**TASK GOAL:** Copy the records below word for word, changing nothing.

[Dataset entries]

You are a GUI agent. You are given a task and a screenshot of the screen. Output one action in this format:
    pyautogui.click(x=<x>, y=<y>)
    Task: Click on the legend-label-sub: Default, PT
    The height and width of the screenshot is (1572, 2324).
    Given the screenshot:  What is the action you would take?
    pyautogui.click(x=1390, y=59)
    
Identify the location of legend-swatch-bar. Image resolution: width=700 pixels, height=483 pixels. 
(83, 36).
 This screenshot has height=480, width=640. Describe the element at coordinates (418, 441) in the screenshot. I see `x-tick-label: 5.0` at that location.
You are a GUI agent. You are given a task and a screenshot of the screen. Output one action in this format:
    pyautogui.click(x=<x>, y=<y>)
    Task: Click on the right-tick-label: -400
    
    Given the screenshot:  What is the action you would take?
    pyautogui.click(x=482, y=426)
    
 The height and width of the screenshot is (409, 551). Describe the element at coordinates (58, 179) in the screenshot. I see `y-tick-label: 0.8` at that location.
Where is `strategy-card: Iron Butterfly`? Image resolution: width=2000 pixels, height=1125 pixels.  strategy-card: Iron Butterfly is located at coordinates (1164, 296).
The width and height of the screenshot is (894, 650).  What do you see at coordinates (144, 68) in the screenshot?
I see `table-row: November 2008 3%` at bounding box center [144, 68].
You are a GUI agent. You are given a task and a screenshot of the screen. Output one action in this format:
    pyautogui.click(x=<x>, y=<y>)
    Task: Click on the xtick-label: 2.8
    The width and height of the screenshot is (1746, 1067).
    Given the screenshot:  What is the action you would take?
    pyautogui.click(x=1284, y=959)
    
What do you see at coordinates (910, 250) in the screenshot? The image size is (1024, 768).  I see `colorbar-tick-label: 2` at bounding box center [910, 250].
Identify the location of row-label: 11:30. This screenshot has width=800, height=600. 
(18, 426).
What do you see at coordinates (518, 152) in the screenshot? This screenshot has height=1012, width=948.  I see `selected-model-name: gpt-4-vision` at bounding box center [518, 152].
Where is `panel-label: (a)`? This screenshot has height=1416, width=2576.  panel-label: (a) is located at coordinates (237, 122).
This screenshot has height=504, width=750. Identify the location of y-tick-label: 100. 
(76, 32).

**YOUR SOLUTION:**
You are a GUI agent. You are given a task and a screenshot of the screen. Output one action in this format:
    pyautogui.click(x=<x>, y=<y>)
    Task: Click on the legend-label-sub: Default, PT
    The height and width of the screenshot is (1572, 2324).
    Given the screenshot:  What is the action you would take?
    pyautogui.click(x=1390, y=59)
    
Identify the location of legend-swatch-bar. Image resolution: width=700 pixels, height=483 pixels. 
(83, 36).
 This screenshot has height=480, width=640. Describe the element at coordinates (418, 441) in the screenshot. I see `x-tick-label: 5.0` at that location.
You are a GUI agent. You are given a task and a screenshot of the screen. Output one action in this format:
    pyautogui.click(x=<x>, y=<y>)
    Task: Click on the right-tick-label: -400
    
    Given the screenshot:  What is the action you would take?
    pyautogui.click(x=482, y=426)
    
 The height and width of the screenshot is (409, 551). Describe the element at coordinates (58, 179) in the screenshot. I see `y-tick-label: 0.8` at that location.
Where is `strategy-card: Iron Butterfly`? Image resolution: width=2000 pixels, height=1125 pixels.  strategy-card: Iron Butterfly is located at coordinates (1164, 296).
The width and height of the screenshot is (894, 650).  What do you see at coordinates (144, 68) in the screenshot?
I see `table-row: November 2008 3%` at bounding box center [144, 68].
You are a GUI agent. You are given a task and a screenshot of the screen. Output one action in this format:
    pyautogui.click(x=<x>, y=<y>)
    Task: Click on the xtick-label: 2.8
    The width and height of the screenshot is (1746, 1067).
    Given the screenshot:  What is the action you would take?
    pyautogui.click(x=1284, y=959)
    
What do you see at coordinates (910, 250) in the screenshot? The image size is (1024, 768).  I see `colorbar-tick-label: 2` at bounding box center [910, 250].
Identify the location of row-label: 11:30. This screenshot has width=800, height=600. 
(18, 426).
What do you see at coordinates (518, 152) in the screenshot? This screenshot has height=1012, width=948.  I see `selected-model-name: gpt-4-vision` at bounding box center [518, 152].
Where is `panel-label: (a)`? This screenshot has height=1416, width=2576.  panel-label: (a) is located at coordinates (237, 122).
This screenshot has height=504, width=750. Identify the location of y-tick-label: 100. 
(76, 32).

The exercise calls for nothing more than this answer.